Le Parti Socialiste ne peut échapper à la triste réalité sortie des urnes en 2014 et en 2015 avec au compteur 4 défaites électorales successives et un tripartisme « des 3 tiers » solidement installé au niveau national. Seul le mode électoral nous permet de sauver les apparences aux régionales avec 5 régions. Après un « ouf » de soulagement tellement fut grande la peur d’une déroute, nous devons être capables de faire l’analyse de la gravité de la situation et de ses causes profondes. Si d’aventure, et le mot est choisi à dessein, nous nous contentions de rechercher la meilleure stratégie pour 2017, à savoir comment atteindre le second tour face à Marine Le Pen, nous nous condamnerions et toute la Gauche avec nous.

Si cette hypothèse devait être notre seul horizon, alors ceux qui nous promettent depuis longtemps la fin du Socialisme, de son nom et de son histoire, les mêmes qui s’acharnent à le détruire méthodiquement au profit d’une nouvelle maison commune, telle une taverne où chacun pourra trouver à boire et à manger, en seraient les fossoyeurs lucides et beaucoup d’entre nous devraient alors en tirer les conséquences. Notre engagement politique ne saurait se dissoudre dans une alliance de circonstance servie par un discours de « rassemblement au-delà des clivages traditionnels », au service d’une rhétorique d’autorité, un tantinet identitaire, fortement sécuritaire, d’une politique économique et sociale sans boussole et écolo compatible par nécessité.

Lorsque la République est brandie en étendard au risque inconsidéré d’être une nouvelle ligne Maginot, elle empêche l’analyse critique de la situation, sauf à confirmer peut-être que notre réflexion ne produit plus rien, que nous pensons plus rien, ce que je ne crois pas.

Pour prendre l’exemple des totems républicains, Liberté, Egalité, Fraternité, Laïcité, il est manifeste que nous ne pensons pas la même chose que la droite républicaine elle-même divisée, pas la même chose peut-être que nos partenaires de Gauche, pas la même chose entre nous.
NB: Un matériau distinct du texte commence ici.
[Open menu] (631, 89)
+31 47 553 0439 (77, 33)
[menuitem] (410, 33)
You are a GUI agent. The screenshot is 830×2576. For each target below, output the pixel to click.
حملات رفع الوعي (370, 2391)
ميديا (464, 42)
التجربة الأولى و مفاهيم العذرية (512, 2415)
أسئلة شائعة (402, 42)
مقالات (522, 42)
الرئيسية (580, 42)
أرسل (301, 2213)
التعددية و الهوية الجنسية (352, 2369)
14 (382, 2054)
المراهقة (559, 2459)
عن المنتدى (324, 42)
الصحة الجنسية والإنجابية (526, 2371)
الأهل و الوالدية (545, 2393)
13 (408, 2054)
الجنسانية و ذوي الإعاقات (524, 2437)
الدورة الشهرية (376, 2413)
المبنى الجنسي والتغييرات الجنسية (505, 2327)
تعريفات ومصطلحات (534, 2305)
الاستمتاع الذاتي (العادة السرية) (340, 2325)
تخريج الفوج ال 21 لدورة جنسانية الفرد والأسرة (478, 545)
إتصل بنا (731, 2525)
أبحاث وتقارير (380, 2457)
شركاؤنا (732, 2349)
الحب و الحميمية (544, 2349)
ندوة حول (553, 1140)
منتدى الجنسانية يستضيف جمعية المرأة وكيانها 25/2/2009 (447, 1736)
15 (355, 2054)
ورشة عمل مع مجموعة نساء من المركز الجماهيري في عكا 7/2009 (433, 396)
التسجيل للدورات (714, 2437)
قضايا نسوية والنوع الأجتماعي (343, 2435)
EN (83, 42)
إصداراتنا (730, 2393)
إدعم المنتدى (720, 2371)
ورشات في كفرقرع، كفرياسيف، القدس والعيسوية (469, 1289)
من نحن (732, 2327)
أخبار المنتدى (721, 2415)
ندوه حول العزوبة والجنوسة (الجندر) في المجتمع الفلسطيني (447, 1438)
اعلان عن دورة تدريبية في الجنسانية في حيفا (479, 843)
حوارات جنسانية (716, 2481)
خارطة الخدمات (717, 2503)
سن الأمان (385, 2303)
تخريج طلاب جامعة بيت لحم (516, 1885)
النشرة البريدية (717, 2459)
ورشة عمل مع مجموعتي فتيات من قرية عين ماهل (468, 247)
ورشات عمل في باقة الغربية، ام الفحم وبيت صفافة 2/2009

Il nous faut réinterroger chacun d’entre eux, les confronter pour les conforter, au-delà de nos certitudes et de notre paresse collective. Qui lit encore, je parle de la majorité de nos militants, nos textes d’orientation ou les motions qui agitent nos congrès.

- La liberté peut-elle être une valeur à géométrie variable selon les évènements ?

- L’égalité réelle a-t-elle définitivement vécue face à l’épreuve de la réalité ?

- La fraternité n’est-elle pas en voie de désintégration face à la xénophobie ?

- La laïcité n’est-elle pas devenue le champ clos d’exégètes douteux ?

Chers amis, chers camarades, il est plus que temps de soigner notre torticolis bloqué vers la droite. Nous serons convalescents dès lors que saurons à nouveau tourner la tête à Gauche.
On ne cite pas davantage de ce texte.